Sampai usia 5 tahun, si kecil mungkin masih akan cadel. Apalagi jika lingkungan ikut mendukung. Supaya tidak keterusan, Anda juga harus hati-hati menanganinya.
"Bu, kok, pelut aku cakit?" Nah, buat mereka yang punya anak balita, pasti langsung mengerti apa maksud kalimat itu. Soalnya, memang begitulah bahasa anak-anak.
Memang, tak semua anak usia 3-5 tahun masih cadel bicaranya. Banyak yang sudah pandai melafalkan kata dengan baik dan benar. Jadi, kalaupun ia masih cadel, "Wajar-wajar saja. Kemampuan anak mengucapkan kata-kata, vokal dan konsonan secara sempurna, tergantung kematangan sistem syaraf otaknya. Terutama bagian yang mengatur koordinasi motorik otot-otot lidah," terang Dra. Evi Sukmaningrum dari Fakultas Psikologi Unika Atma Jaya Jakarta.
IKUTAN CADEL
Pada umumnya, kata Evi, di usia 2-3 tahun anak baru menguasai pengucapan 2/3 dari seluruh konsonan. Jadi, untuk konsonan seperti S, Z, R, ia mengalami kesulitan. Terutama huruf R. "Sebab, untuk mengucapkan R, diperlukan manipulasi yang cukup kompleks antara lidah, langit-langit, dan bibir," jelas Evi. Nah, karena itulah si kecil menjadi cadel.
Menginjak usia 3-4 tahun, otot-otot lidah mulai matang. Dengan demikian, pada usia prasekolah, anak diharap sudah bisa mengucapkan seluruh konsonan. "Hanya saja, perkembangan tiap anak, berbeda. Makanya, meski usianya sama, ada anak yang masih cadel." Perbedaan kematangan, lanjut Evi, bisa disebabkan faktor keturunan, gizi, atau nutrisi.
Selain kematangan fisiologis, cadel juga disebabkan faktor lingkungan. Saat anak bilang, "Minta cucu (susu, Red.), ibu menanggapi, "Mau cucu, ya? Cebental, ya, sayang." Jadi, si orangtua malah ikut-ikutan cadel. Padahal, seperti dituturkan Evi, reaksi seperti itu malah bisa membuat anak jadi terkondisi untuk terus bicara cadel. "Ia jadi senang karena kalau bicara cadel, ditanggapi dan dibalas cadel pula." Asal tahu saja, tugas pertama yang harus dilakukan seorang anak dalam belajar berbicara ialah mengucapkan kata. Nah, ia bisa mengucapkan kata karena meniru. Kalau Anda bicara cadel dengannya, ia akan berpikir, itulah yang benar. Jadilah dia cadel sungguhan.
Begitu juga jika ayah atau ibunya cadel (sungguhan). "Bisa saja terjadi, anak tak pernah mendengar dan belajar, bagaimana seharusnya mengucapkan R. Soalnya, dasar dari pengucapan kata-kata, dari lingkungan terdekat anak, yaitu keluarga," tutur Evi.

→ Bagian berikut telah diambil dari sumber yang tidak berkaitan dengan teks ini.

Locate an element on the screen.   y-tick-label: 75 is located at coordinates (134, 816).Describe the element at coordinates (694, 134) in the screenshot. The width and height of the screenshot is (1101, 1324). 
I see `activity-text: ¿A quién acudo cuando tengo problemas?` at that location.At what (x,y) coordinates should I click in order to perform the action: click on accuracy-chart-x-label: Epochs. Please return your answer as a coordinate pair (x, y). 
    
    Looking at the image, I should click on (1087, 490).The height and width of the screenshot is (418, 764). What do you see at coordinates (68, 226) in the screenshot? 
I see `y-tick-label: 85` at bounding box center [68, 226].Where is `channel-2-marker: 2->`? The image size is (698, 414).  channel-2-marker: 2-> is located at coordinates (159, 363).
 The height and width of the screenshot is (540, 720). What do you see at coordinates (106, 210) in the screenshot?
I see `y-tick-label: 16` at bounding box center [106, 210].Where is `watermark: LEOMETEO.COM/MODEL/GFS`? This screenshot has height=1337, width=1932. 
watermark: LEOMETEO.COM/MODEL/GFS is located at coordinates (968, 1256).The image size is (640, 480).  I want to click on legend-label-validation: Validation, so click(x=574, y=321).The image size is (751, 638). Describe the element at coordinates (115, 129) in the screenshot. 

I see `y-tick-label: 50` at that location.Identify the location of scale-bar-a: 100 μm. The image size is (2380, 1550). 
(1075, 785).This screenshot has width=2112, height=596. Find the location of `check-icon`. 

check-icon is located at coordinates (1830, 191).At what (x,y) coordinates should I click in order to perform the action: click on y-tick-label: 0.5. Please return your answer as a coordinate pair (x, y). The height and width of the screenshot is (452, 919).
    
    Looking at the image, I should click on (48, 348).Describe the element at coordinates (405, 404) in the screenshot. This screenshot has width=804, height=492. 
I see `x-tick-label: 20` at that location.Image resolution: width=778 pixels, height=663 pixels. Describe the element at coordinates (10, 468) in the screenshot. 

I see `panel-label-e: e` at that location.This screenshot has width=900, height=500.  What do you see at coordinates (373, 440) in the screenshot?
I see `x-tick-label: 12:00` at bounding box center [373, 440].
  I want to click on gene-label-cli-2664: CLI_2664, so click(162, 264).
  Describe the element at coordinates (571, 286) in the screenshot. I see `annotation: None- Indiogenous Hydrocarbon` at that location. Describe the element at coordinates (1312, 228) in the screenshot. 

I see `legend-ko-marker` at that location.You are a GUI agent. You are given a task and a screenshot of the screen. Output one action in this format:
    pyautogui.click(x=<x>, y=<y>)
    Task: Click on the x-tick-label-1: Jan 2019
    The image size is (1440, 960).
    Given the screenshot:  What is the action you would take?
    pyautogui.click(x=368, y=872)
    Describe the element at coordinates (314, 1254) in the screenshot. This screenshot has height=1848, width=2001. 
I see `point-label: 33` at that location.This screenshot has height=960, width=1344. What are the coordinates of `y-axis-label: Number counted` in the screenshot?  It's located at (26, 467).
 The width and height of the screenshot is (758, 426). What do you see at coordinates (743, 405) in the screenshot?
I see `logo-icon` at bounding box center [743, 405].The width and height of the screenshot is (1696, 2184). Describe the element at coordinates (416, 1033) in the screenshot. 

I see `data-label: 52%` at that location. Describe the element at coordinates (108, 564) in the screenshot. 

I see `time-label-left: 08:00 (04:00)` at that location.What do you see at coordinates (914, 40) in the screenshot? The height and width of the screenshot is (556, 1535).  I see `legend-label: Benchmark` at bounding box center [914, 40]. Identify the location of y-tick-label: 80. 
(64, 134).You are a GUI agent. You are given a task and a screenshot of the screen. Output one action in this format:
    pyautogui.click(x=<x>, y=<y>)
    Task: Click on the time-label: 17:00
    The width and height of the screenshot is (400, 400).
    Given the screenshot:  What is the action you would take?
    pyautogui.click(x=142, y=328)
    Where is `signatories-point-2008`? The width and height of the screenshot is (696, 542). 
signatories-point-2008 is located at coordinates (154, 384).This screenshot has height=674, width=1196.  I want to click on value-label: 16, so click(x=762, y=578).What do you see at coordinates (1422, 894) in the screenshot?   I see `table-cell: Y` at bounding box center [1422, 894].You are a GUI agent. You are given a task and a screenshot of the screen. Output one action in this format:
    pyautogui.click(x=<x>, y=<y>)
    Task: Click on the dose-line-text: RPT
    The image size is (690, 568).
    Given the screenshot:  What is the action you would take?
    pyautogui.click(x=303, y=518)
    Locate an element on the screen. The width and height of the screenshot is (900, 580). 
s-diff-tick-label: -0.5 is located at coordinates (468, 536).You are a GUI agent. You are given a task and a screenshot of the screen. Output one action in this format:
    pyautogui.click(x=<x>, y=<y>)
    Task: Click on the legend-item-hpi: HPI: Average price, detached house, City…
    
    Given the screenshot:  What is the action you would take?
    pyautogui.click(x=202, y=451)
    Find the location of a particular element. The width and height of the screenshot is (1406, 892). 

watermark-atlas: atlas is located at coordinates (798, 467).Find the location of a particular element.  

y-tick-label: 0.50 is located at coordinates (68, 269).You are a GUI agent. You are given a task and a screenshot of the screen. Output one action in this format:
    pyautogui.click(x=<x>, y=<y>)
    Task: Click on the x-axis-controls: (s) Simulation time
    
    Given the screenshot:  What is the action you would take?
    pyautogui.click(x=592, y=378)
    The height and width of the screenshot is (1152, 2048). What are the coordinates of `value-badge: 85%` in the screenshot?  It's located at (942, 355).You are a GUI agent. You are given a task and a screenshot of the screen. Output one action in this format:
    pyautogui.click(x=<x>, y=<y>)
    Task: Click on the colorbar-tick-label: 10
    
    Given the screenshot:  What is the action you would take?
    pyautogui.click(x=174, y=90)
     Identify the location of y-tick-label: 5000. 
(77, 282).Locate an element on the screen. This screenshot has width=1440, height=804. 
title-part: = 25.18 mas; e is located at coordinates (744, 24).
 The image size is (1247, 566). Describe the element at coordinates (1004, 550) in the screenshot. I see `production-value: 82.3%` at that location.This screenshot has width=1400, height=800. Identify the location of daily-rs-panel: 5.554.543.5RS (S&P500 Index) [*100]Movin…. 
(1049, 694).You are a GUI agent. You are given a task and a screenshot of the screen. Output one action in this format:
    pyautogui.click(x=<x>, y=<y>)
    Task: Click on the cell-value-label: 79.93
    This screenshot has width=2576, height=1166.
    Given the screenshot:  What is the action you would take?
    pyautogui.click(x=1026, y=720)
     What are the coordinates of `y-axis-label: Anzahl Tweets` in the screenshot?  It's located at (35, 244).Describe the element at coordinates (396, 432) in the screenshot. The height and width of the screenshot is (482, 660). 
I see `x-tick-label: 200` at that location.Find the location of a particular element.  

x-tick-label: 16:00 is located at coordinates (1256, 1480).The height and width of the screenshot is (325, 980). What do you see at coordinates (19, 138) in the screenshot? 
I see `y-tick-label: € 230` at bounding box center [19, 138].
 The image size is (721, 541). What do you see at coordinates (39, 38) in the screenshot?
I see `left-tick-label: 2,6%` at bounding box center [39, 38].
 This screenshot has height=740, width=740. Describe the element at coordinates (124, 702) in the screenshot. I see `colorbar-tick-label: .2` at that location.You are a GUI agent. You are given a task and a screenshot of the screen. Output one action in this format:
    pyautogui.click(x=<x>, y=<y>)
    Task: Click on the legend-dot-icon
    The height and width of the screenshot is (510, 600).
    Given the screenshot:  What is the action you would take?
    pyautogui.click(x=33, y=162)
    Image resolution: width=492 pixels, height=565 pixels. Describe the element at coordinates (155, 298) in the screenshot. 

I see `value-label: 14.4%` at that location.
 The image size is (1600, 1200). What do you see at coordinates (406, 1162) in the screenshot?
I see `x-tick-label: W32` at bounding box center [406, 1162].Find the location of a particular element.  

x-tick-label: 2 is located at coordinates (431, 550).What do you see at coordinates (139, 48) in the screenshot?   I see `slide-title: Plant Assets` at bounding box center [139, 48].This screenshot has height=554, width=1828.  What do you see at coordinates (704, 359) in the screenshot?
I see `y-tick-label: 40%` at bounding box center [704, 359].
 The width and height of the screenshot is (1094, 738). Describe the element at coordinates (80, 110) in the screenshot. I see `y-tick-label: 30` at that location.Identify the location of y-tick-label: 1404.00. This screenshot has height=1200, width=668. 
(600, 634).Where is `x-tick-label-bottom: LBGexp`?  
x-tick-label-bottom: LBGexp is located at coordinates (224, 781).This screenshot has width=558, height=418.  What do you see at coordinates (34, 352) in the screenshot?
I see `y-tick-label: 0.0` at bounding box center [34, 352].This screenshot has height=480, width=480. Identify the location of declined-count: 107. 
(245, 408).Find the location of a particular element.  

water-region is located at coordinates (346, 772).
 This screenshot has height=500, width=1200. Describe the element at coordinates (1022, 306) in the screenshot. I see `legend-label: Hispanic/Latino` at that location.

Pada beberapa kasus, anak yang sudah bisa melafalkan R, misalnya, tiba-tiba jadi "mundur" alias kembali cadel. "Ini bisa disebabkan faktor psikologis. Misalnya, dia cari perhatian karena baru punya adik. Nah, untuk merebut perhatian ayah dan ibunya, dia kembali men"cadel"kan dirinya."
SULIT DIDETEKSI
Umumnya pada usia 5 tahun, anak sudah tidak cadel lagi karena kematangan otot-ototnya sudah menyerupai orang dewasa. "Paling lambat usia 6 tahun. Kalau sampai umur ini dia masih cadel, berarti ada kelainan. Bisa kita duga si anak mengalami defisiensi kemampuan fonologis, yaitu ketidakmampuan untuk mengucapkan konsonan tertentu," terang Evi.
Sayangnya, sulit untuk mendeteksi, apakah kecadelan di usia 3-5 tahun akan berlanjut terus atau tidak. Soalnya, ini menyangkut sistem syaraf otak yang mengatur fungsi bahasa, yakni area broca yang mengatur koordinasi alat-alat vokal dan area wernicke untuk pemahaman terhadap kata-kata. Kerusakan pada area broca disebut motor aphasiam yang membuat anak lambat bicara dan pengucapannya tak sempurna sehingga sulit dimengerti. Sedangkan kerusakan pada area wernicke disebut sensori aphasia di mana anak dapat berkata-kata tapi sulit dipahami orang lain dan dia pun sulit untuk mengerti kata-kata orang lain.